## What you need to do
At the line containing "Viewport: 1489px width, 812px", begin setting down the entries exactly, and stop only after the last line.

## Data extracts
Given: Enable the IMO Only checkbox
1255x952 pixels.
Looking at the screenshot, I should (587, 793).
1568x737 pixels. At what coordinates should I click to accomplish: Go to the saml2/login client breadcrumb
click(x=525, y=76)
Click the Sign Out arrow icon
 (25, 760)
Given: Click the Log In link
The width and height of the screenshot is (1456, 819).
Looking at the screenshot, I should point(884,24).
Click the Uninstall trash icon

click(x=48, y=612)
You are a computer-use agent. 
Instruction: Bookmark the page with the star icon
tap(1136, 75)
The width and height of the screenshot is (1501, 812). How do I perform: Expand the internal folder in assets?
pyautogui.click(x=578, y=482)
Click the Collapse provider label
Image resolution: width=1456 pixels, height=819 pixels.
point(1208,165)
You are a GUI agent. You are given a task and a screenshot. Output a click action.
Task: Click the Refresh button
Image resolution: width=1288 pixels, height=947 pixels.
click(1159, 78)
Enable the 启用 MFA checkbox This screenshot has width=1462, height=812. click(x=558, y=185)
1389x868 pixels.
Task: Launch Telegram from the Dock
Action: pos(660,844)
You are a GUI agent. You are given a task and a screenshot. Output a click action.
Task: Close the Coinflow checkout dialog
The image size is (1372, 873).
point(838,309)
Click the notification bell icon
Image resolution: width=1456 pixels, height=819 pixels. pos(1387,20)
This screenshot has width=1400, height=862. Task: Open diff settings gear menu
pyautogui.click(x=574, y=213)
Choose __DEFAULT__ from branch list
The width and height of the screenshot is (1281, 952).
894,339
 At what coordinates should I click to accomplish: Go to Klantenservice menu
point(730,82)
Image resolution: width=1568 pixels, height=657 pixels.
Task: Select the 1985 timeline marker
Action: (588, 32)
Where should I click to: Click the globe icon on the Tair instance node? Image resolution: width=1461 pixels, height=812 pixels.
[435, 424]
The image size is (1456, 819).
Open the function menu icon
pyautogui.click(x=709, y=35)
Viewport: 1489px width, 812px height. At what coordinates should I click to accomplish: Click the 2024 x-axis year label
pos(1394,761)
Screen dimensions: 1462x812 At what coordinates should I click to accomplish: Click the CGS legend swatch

## Final answer
Viewport: 1489px width, 812px height. At what coordinates should I click to accomplish: Click the 2024 x-axis year label
pos(1394,761)
Screen dimensions: 1462x812 At what coordinates should I click to accomplish: Click the CGS legend swatch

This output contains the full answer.